> **GIVEN PASSAGE**

# FYI for KQ owners b4 u put on 29.5 tires



## KingZilla (Dec 22, 2011)

wasnt sure wheather to post this in the the tech tips in suzuki or just post it as i did...but i just wanted to let those of you that are thinking of getting 29.5 OL2 tires (what i just put on)and maybe other 29.5 tire brands for your KQ know...they will rub ur black fenders and the front black insert fender piece in the wheel well even with a 2" lift and the springs as tight as u can get em like ive done...ull have to cut the black front fender insert piece on both sides enough so that when u turn, the tires will not catch them...as far as the big fender piece where u put ur feet...u can either heat it up and use a basketball like the video someone posted on here(plus ur gonna have to cut the outer part some so it doesnt catch when the suspension pushes up)...or u can just take the pieces off and find a way to keep ur fenders from flapping(def gonna get muddy fast) but hey its fun so who cares...or just get a bigger lift like i plan on doing...now as far as the bar that is the support around the foot peg...it hasnt rubed yet but is very close to the tires...rear bout an 1"...and about 1/2-3/4" from the front when turning(i might plan to cut em back a bit unless i def get the bigger lift)...u should plan for these options when getting OL2s or maybe even other tires this size...hope this helps


----------



## king05 (Oct 13, 2010)

Go back to just 1" spacers and they prolly wont rub as bad. I've run 31's with a little modification and a 3/2 lift. Rubbed the black floorboards worse with 1.5" spacers in the front vs the 1", but i had to go to 1.5" spacers up front because the 31's were so tall, they would catch the frame bad on the right side with just the 1". I slightly modified my floorboards and moved them back a little to run the 31's. Still rubbed slightly, but nothing i couldnt live with.


----------



## KingZilla (Dec 22, 2011)

not sure if i wanna go to the 1" in the front...reason being is that when i turn my wheels, i only have bout 1/2" or less untill the tire hits the frame just sitting...i think i wanna try and do what bootlegger did and remove the floorboard plastics...not sure what he used to keep the side of the body from flapping around tho...ive pm'd him a couple times over the last few months n he hasnt responded...guess he hasnt been on in a long while...know ne one on here that talks to him on the reg that can get ahold of him for me?...u said you have a 3/2 lift how did you get the extra 1" in the front?


----------



## CRAZYCRACKAZ71 (Oct 8, 2011)

i have 29.5 ols on my king and i didnt have no rubbing isssues. didnt have to cut anything or heat anything. The only thing i cut was the bar that runs behing the back floor board i cut that off and made a new one


----------



## CRAZYCRACKAZ71 (Oct 8, 2011)

ol2s**


----------



## king05 (Oct 13, 2010)

KingZilla said:


> u said you have a 3/2 lift how did you get the extra 1" in the front?


 
I am running a 2" bracket lift on the rear. In the front, the suspension is stock but with rhino 660 shocks on it. Those shocks by themselves lifted it 3". Its not recommended for any of the kings newer than 06 tho.

> **TASK INPUTS**
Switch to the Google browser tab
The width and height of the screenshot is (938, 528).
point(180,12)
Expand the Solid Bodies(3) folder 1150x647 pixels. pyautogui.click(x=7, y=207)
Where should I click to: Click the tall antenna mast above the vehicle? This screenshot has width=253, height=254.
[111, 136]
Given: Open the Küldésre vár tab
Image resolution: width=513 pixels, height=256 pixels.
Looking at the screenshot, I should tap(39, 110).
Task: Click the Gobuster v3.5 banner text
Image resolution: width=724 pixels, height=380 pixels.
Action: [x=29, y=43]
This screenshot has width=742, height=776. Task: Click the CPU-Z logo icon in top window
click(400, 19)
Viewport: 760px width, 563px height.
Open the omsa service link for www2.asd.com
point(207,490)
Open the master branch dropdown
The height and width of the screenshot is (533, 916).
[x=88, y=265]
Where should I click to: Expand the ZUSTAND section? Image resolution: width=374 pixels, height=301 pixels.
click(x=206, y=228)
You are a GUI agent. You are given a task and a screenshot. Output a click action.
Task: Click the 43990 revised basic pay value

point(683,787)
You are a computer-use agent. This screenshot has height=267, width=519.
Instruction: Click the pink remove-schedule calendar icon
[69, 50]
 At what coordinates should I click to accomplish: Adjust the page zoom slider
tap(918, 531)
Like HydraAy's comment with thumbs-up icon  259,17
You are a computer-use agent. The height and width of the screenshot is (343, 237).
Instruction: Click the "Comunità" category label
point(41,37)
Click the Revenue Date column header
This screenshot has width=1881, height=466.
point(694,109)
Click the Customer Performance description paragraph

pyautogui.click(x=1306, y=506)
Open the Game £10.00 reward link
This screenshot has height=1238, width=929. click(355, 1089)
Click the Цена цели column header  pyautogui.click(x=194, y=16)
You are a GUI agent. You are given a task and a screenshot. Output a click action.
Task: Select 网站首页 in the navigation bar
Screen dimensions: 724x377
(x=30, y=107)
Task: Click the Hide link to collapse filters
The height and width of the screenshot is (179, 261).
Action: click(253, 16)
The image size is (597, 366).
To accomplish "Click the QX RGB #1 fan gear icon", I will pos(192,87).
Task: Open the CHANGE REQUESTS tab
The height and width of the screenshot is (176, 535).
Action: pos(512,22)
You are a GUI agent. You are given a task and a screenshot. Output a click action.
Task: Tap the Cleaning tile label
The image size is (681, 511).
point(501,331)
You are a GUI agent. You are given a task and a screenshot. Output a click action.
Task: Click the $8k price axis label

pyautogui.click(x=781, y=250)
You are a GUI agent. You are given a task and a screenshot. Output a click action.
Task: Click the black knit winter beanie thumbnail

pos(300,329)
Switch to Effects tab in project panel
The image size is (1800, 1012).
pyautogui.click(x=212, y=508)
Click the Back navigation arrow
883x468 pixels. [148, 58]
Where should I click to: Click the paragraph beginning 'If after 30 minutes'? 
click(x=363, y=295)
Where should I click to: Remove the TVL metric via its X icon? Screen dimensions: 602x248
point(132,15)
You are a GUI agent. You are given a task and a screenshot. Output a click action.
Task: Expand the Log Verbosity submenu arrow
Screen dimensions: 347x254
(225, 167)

> **TASKS FOR THIS EXERCISE**
**1)** In the forum thread about fitting larger tires, edit everything from "Go back to just" down to "couldnt live with." so that "floorboards" is replaced by "footboards".
**2)** Render the records from the line containing "Task: Open the CHANGE REQUESTS tab" down to the line containing "pos(300,329)" as a two-column CSV with the headers instruction and answer. Give one row per request, with its text under instruction and its answer under answer, each in a single quoted field with line breaks turned into spaces.
The forum thread and the records have nothing to do with each other.

> **FINAL ANSWERS**
**1)**
Go back to just 1" spacers and they prolly wont rub as bad. I've run 31's with a little modification and a 3/2 lift. Rubbed the black footboards worse with 1.5" spacers in the front vs the 1", but i had to go to 1.5" spacers up front because the 31's were so tall, they would catch the frame bad on the right side with just the 1". I slightly modified my footboards and moved them back a little to run the 31's. Still rubbed slightly, but nothing i couldnt live with.

**2)**
instruction,answer
"Task: Open the CHANGE REQUESTS tab The height and width of the screenshot is (176, 535).","Action: pos(512,22)"
"You are a GUI agent. You are given a task and a screenshot. Output a click action. Task: Tap the Cleaning tile label The image size is (681, 511).","point(501,331)"
"You are a GUI agent. You are given a task and a screenshot. Output a click action. Task: Click the $8k price axis label","pyautogui.click(x=781, y=250)"
"You are a GUI agent. You are given a task and a screenshot. Output a click action. Task: Click the black knit winter beanie thumbnail","pos(300,329)"